Lisa Ouss constate chez les jeunes « un manque de confiance dans le monde des adultes, une difficulté à se projeter dans l’avenir. Il y a ceux qui manifestent, qui militent pour l’avenir de la planète. Et ceux qui restent au fond de leur lit, avec des idées noires ».
Et pour ne rien arranger, la pédopsychiatrie se retrouve, face à cette crise, en difficulté majeure, avec un quart des postes de médecins non pourvus. Lisa Ouss essaie cependant d’être rassurante : « On voit tous les enfants qui vont très mal, en urgence. Mais c’est au détriment des consultations, du suivi de long terme. Et c’est au prix d’une intense fatigue. »
Faut-il vacciner les enfants ?
La Haute Autorité de santé a rendu le 25 novembre un avis favorable à la vaccination des enfants de 5 à 11 ans à risque de formes sévères de Covid-19, qu’ils souffrent de maladies cardiaques, neurologiques, de diabète, d’obésité ou de trisomie 21. Ils pourront recevoir leur première dose de vaccin pédiatrique à partir du 15 décembre.
Lundi 6 décembre, Olivier Véran a annoncé qu’une vaccination plus large des enfants serait possible, d’un point de vue logistique, à partir du 20 décembre. Elle resterait sur la base du volontariat, a assuré le ministre. Elle a débuté aux États-Unis, en Israël, au Canada, au Québec.
Un seul vaccin, celui de Pfizer, a une formulation pédiatrique adaptée. Une étude clinique a été conduite sur 3 000 enfants. À partir de cette étude, l’Agence européenne des médicaments a donné un avis favorable à son utilisation. Est désormais attendu l’avis de la Haute Autorité de santé française.

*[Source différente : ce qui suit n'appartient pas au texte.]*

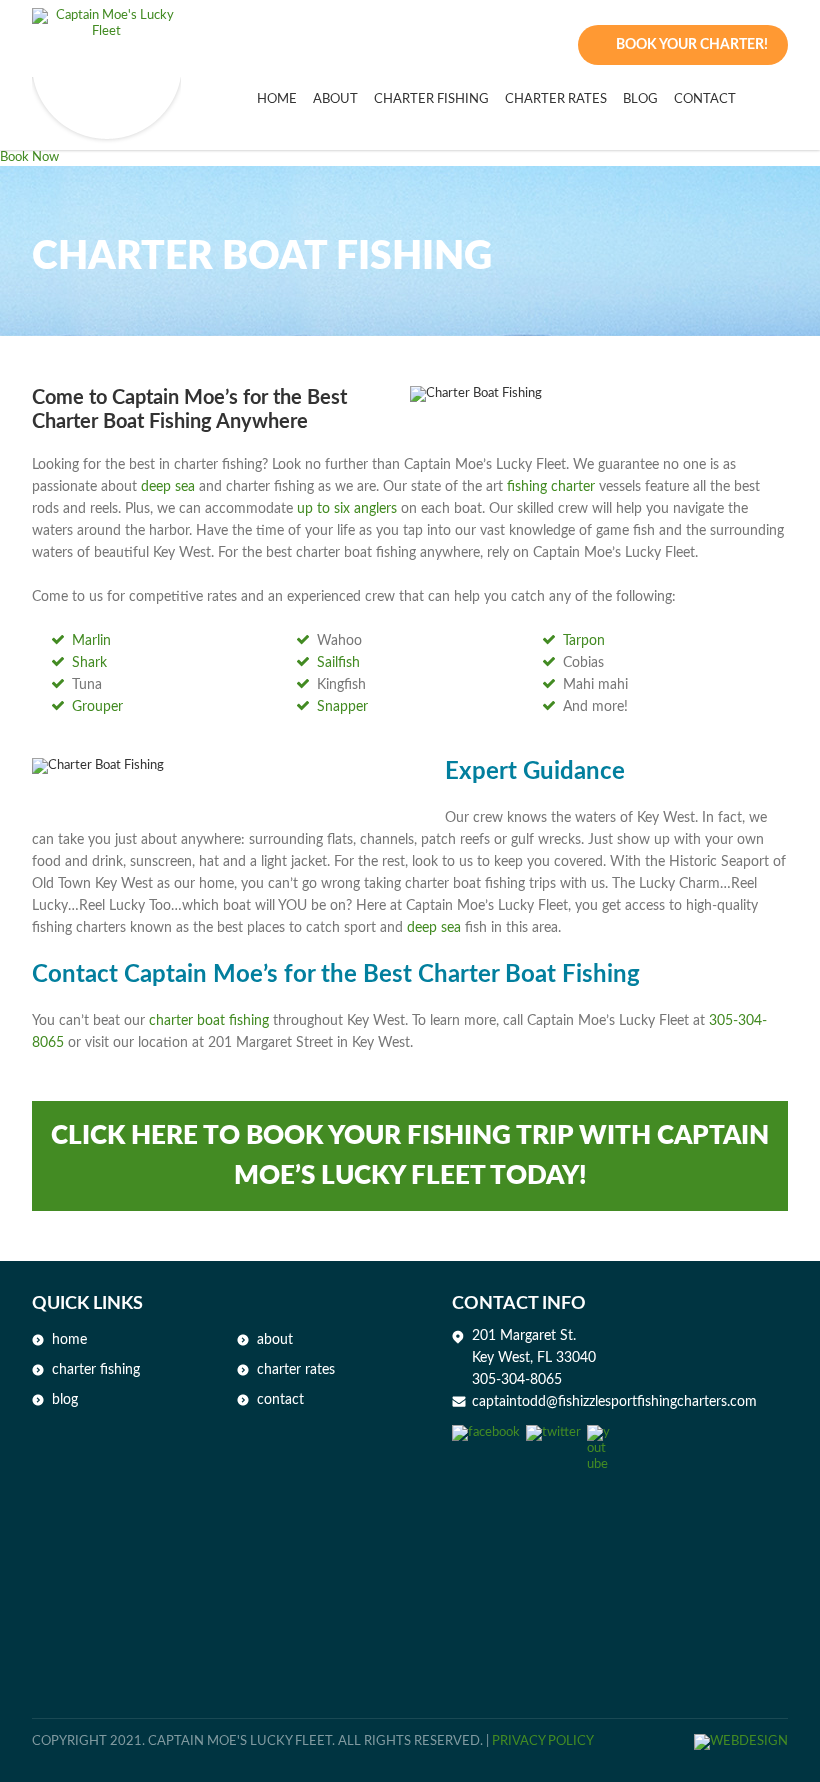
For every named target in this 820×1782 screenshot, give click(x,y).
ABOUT (335, 99)
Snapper (342, 707)
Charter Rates (556, 99)
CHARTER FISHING (431, 99)
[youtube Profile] (599, 1432)
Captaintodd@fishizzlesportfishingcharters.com (614, 1402)
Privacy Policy (543, 1741)
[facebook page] (486, 1432)
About (275, 1340)
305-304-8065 (517, 1380)
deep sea (168, 487)
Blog (640, 99)
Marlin (91, 641)
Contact (705, 99)
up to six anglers (347, 509)
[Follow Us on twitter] (553, 1432)
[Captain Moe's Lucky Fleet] (106, 27)
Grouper (97, 707)
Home (277, 99)
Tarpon (584, 641)
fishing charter (551, 487)
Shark (89, 663)
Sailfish (338, 663)
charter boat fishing (209, 1021)
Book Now (29, 157)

Pour l’épidémiologiste Dominique Costagliola, « si seulement 30 % des enfants étaient vaccinés, et même si le vaccin ne diminue que de 50 % la circulation du virus, cela aurait un impact sur l’épidémie et sur les fermetures de classes. Il ne faut pas penser une politique vaccinale en fonction des hésitants. La vaccination ne suffit pas, mais associée aux autres gestes barrières, elle peut nous éviter de nouvelles mesures contraignantes ».
Sommes-nous contraints de vacciner 5 millions d’enfants pour protéger 5 millions d’adultes qui n’ont pas souhaité le faire ?
Pr Christèle Gras-Le Guen, pédiatre
Les pédiatres sont encore réservés : « Cela fait 30 ans que je vaccine des enfants, rappelle Christèle Gras-Le Guen. Mais il me paraît impensable de recommander ce vaccin avant d’avoir des données plus complètes. Les États-Unis ont débuté la vaccination des enfants début novembre, ils commencent tout juste à injecter la deuxième dose. Il faut être très vigilants. S’il y a un seul problème avec un enfant vacciné, les conséquences seraient catastrophiques. »
La pédiatre invite aussi à « ne pas se tromper de cible. Sommes-nous contraints de vacciner 5 millions d’enfants pour protéger 5 millions d’adultes qui n’ont pas souhaité le faire ? ».